USING YOUR NOGGIN' TO
GET NEW CUSTOMER LEADS
By Lissa Wyman
There are several ways to get leads on new customers. For most of my business career, vendors seem to have preferred using the ol' spaghetti on the wall technique. You get a bunch of go-getter reps (hungry commission-only types preferred) and tell them to get in their cars and start ringing retailer doorbells. Then you sit back and wait for the orders to pour in.
After all, back in the good ol' days, the country was filled with thousands and thousands of independent floor covering stores, rug stores and furniture stores. (At one time, it was estimated that there were over 50,000 independent floor covering stores).
Back in those halcyon days, sending a salesman out on the road and hoping for the best was a pretty good sales management technique. Sales agents who were eager, young, ambitious and energetic could make a very good living.
But that tried-and-true way of opening new business doesn't work anymore. First of all, the numbers of independent stores are dwindling rapidly.
Consumers no longer buy their flooring and furniture at a trusted neighborhood store. More frequently, they go to stores that are part of big buying syndicates, mass merchants, or large regional furniture chains.
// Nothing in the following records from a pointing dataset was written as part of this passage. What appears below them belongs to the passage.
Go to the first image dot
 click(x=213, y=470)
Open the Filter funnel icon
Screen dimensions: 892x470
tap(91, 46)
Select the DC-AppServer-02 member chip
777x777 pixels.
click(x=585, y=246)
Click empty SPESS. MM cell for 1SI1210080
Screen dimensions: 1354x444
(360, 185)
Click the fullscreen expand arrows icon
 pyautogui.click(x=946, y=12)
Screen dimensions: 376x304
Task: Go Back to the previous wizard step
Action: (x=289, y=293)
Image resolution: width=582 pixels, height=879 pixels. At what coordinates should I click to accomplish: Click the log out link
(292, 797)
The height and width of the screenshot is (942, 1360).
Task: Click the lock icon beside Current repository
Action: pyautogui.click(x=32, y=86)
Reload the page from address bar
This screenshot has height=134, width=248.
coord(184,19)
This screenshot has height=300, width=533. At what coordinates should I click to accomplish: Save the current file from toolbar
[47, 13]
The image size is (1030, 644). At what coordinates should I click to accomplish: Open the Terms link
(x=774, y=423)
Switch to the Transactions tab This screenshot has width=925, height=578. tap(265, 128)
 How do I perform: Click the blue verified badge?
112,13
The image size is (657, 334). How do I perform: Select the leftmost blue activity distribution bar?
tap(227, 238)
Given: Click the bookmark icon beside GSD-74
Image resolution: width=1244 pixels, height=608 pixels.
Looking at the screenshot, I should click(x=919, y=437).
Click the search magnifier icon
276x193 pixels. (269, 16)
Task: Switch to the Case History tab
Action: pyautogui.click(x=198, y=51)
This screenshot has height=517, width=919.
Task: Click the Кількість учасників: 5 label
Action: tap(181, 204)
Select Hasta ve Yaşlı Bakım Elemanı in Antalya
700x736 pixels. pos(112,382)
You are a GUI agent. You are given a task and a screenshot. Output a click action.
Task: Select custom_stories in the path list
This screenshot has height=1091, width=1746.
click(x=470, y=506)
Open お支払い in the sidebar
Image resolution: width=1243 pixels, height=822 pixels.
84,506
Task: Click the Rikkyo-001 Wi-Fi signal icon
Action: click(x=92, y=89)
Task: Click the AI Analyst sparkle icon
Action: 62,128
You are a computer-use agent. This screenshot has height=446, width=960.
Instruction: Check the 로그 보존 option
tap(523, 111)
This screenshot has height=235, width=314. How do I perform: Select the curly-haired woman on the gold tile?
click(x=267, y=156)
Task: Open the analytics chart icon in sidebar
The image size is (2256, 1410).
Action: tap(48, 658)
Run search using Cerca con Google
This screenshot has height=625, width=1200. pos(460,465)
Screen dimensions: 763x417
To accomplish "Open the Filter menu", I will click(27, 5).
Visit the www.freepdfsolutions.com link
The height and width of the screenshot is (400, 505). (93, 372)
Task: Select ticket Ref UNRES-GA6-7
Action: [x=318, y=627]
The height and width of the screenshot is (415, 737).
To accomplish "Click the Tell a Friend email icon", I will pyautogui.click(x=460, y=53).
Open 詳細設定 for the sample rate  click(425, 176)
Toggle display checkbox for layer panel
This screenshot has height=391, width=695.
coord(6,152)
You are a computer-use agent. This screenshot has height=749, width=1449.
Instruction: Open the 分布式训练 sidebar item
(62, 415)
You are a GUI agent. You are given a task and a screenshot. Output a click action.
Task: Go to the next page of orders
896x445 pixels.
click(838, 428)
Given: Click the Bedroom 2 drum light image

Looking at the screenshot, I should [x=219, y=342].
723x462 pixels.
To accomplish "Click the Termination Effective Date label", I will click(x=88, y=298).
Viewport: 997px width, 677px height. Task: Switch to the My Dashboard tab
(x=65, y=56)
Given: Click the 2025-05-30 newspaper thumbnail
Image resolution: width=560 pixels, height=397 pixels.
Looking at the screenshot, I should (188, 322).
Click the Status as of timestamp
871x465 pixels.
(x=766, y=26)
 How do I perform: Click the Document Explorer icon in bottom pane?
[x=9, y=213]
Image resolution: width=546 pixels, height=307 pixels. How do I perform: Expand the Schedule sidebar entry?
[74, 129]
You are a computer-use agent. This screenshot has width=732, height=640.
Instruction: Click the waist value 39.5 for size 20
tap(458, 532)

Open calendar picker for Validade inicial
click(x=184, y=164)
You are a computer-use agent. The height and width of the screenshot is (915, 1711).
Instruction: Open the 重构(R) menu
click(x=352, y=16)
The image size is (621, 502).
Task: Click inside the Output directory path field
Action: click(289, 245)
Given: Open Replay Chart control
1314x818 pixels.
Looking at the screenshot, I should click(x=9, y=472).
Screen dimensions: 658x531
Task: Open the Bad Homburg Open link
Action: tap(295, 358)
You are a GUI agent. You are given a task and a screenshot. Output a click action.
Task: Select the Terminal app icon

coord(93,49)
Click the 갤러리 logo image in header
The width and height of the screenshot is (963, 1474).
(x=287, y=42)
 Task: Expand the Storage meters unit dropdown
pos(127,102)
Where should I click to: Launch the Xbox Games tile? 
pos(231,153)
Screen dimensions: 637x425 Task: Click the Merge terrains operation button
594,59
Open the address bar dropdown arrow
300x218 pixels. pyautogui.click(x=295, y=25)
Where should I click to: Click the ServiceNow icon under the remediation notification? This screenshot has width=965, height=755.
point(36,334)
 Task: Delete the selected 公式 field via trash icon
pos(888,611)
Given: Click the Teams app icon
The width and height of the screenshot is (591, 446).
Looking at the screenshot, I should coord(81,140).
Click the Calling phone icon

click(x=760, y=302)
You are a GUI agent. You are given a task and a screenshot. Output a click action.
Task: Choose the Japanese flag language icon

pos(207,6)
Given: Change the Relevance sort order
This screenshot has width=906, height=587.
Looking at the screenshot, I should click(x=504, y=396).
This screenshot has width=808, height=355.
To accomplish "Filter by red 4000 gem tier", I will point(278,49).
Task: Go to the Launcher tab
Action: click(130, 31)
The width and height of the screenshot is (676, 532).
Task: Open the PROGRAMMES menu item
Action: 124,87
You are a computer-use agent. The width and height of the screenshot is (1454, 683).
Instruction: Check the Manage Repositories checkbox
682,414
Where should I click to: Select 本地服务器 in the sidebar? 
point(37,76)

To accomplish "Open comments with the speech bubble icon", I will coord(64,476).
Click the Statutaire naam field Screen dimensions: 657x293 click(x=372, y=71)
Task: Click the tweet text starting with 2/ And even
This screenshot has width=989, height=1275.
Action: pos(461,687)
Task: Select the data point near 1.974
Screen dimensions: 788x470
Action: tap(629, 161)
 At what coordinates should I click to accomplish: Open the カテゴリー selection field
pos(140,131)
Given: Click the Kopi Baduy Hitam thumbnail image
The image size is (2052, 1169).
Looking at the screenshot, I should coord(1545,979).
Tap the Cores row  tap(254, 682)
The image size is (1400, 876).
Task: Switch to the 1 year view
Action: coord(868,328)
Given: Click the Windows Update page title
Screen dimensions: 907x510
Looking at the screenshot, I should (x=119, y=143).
Hoover's, a research division of Dun & Bradstreet, reports that the US home furnishings store industry includes about 20,000 stores with combined annual revenues of about $25 billion. The 50 largest companies (i.e., national chains) account for about 70% of the revenues.
It was more difficult to find anything that looked like valid research on the floor covering store sector. I finally found a company that wanted to sell me a mailing list of 28,000 carpet and rug stores.
The independent rep has a dwindling number of potential independent store customers. Existing customers are putting the price squeeze on all their vendors to get the low-low price in order to compete with the big chains. Independent stores are not too interested in adding new vendors, they'd rather be important to a few vendors. The price squeeze is also putting a profit squeeze on vendors and a commission squeeze on the independent sales rep.
The current situation is the classic dilemma of being between a rock and a hard place, for sure.
But there is still business to be done.
I think it's extremely important to develop new sales techniques in a changing market. I think both sales managers and field sales reps must learn to be more systematic and scientific. You can't just jump in your car and drive around looking for likely stores anymore. (Especially with the price of gas today!)
Vendors and field salesmen have to hone their research tools to pinpoint new customers and understand their needs.
One of the best research tools the industry has is within easy reach of everyone. It's the list of top stores compiled by the large business publications such as Furniture Today and Floor Covering Weekly.
Furniture Today published its Top 100 list of Furniture Stores on May 23, 2011. I wasn't able to access the list on the internet, but it's definitely worth the price of a subscription to get the list, which has a great deal of information on each company. The top ranked store, Ashley Furniture Home Stores, had 2010 sales of $2.4 billion, the 100th ranked store, Gardiners Furniture, had 2010 sales of $38.4 million. In a few week, FT will follow up with a list of "beyond the Top 100" stores which didn't make the cut this year. Furniture Today has a large research staff and they manage to cram in a huge amount of information in a single paragraph on each store.
Floor Covering Weekly has a list of the top 50 Floor Covering retailers right on their website. (Access the list by clicking here). You don't event have to have a subscription. Floor Covering Weekly's list is topped by Lumber Liquidators, Toano, VA at $620.3 million with Costen Floors of Richmond, VA in 50th place with $13.5 million. The FCW compilation does not have the rich detail of the Furniture Today list, but it does provide a valuable jumping off place for people who want to research the individual companies.
I don't normally like to send my readers into the arms of other publications, but we have a close working relationship with both Furniture Today and Floor Covering Weekly. (I write a monthly column for Furniture Today and I am a sometime contributor to FCW)
One of our readers recently told me about how he even uses Rugnews.com to research the market. "I study the market people pictures and then I Google every store that's mentioned that we don't sell," he said. "I already know that the buyers want rugs because they are visiting a rug showroom at a major market event."
I was very pleased to hear that Rugnews.com can help sell more rugs. I would like to hear more from you about how both vendors and field sales people are developing skills that will help them get new business.